Single by Eros Ramazzotti

from the album Cuori agitati
- B-side: "Respiro nel blu"
- Released: February 1985
- Label: DDD
- Songwriters: Eros Ramazzotti; Piero Cassano; Adelio Cogliati;
- Producer: Piero Cassano

Eros Ramazzotti singles chronology
| "Buongiorno bambina" (1984) | "Una storia importante" (1985) | "Adesso tu" (1986) |

Audio
- "Una storia importante" on YouTube

= Una storia importante =

"Una storia importante" ('An important [love] story') is a 1985 song composed by Eros Ramazzotti, Piero Cassano and Adelio Cogliati, arranged by Celso Valli and performed by Eros Ramazzotti. With this song Ramazzotti returned at the Sanremo Music Festival after winning the newcomers competition the previous year; the song placed only sixth, but was the most commercially successful among the competing entries.
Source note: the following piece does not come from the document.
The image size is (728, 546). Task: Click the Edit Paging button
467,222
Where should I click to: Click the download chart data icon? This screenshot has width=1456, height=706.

The single sold over one million copies, notably selling over 625,000 copies in France.

==Track listing==

Single track listing
| No. | Title | Length |
|---|---|---|
| 1. | "Una storia importante" | 3:35 |
| 2. | "Respiro nel blu" | 3:25 |

==Charts==

Chart performance for original version
| Chart (1985–86) | Peak position |
|---|---|
| Italy (Musica e dischi) | 1 |
| France (SNEP) | 2 |
| Switzerland (Schweiz Hitparade) | 7 |

==Certifications==

Certifications for "Una storia importante"
| Region | Certification | Certified units/sales |
| Italy (FIMI) Sales from 2009 | Gold | 50,000^{‡} |
^{‡} Sales+streaming figures based on certification alone.